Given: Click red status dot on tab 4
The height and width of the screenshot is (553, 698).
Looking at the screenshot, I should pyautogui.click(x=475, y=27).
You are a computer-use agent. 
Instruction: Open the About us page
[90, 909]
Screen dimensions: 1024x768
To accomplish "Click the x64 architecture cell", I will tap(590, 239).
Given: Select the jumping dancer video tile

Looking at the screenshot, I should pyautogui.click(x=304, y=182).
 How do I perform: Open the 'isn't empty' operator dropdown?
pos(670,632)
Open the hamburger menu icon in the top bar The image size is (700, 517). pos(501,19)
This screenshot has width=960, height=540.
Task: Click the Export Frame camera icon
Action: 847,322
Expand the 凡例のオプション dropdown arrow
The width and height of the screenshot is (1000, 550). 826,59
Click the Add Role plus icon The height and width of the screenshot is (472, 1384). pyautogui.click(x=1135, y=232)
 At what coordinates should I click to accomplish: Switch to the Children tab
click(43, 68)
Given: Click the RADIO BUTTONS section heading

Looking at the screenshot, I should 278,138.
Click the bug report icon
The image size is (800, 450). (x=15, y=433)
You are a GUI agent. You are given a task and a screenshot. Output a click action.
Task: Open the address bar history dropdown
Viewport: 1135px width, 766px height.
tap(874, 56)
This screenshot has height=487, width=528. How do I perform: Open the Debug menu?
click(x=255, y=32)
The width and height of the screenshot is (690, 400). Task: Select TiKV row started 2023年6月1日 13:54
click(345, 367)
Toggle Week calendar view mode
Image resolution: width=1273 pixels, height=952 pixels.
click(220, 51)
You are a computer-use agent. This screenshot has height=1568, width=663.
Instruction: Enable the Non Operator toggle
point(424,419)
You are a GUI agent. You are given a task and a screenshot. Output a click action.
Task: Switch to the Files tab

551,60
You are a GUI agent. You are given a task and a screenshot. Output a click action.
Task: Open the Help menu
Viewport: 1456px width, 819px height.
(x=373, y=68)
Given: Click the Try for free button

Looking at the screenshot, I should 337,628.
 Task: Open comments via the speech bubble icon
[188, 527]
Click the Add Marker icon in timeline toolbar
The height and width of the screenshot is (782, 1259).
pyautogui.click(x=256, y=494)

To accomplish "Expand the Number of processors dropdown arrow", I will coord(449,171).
******************************
Exercise instructions - All of the records must be repeated exactly.

Response for this exercise -
Given: Click red status dot on tab 4
The height and width of the screenshot is (553, 698).
Looking at the screenshot, I should pyautogui.click(x=475, y=27).
You are a computer-use agent. 
Instruction: Open the About us page
[90, 909]
Screen dimensions: 1024x768
To accomplish "Click the x64 architecture cell", I will tap(590, 239).
Given: Select the jumping dancer video tile

Looking at the screenshot, I should pyautogui.click(x=304, y=182).
 How do I perform: Open the 'isn't empty' operator dropdown?
pos(670,632)
Open the hamburger menu icon in the top bar The image size is (700, 517). pos(501,19)
This screenshot has width=960, height=540.
Task: Click the Export Frame camera icon
Action: 847,322
Expand the 凡例のオプション dropdown arrow
The width and height of the screenshot is (1000, 550). 826,59
Click the Add Role plus icon The height and width of the screenshot is (472, 1384). pyautogui.click(x=1135, y=232)
 At what coordinates should I click to accomplish: Switch to the Children tab
click(43, 68)
Given: Click the RADIO BUTTONS section heading

Looking at the screenshot, I should 278,138.
Click the bug report icon
The image size is (800, 450). (x=15, y=433)
You are a GUI agent. You are given a task and a screenshot. Output a click action.
Task: Open the address bar history dropdown
Viewport: 1135px width, 766px height.
tap(874, 56)
This screenshot has height=487, width=528. How do I perform: Open the Debug menu?
click(x=255, y=32)
The width and height of the screenshot is (690, 400). Task: Select TiKV row started 2023年6月1日 13:54
click(345, 367)
Toggle Week calendar view mode
Image resolution: width=1273 pixels, height=952 pixels.
click(220, 51)
You are a computer-use agent. This screenshot has height=1568, width=663.
Instruction: Enable the Non Operator toggle
point(424,419)
You are a GUI agent. You are given a task and a screenshot. Output a click action.
Task: Switch to the Files tab

551,60
You are a GUI agent. You are given a task and a screenshot. Output a click action.
Task: Open the Help menu
Viewport: 1456px width, 819px height.
(x=373, y=68)
Given: Click the Try for free button

Looking at the screenshot, I should 337,628.
 Task: Open comments via the speech bubble icon
[188, 527]
Click the Add Marker icon in timeline toolbar
The height and width of the screenshot is (782, 1259).
pyautogui.click(x=256, y=494)

To accomplish "Expand the Number of processors dropdown arrow", I will coord(449,171).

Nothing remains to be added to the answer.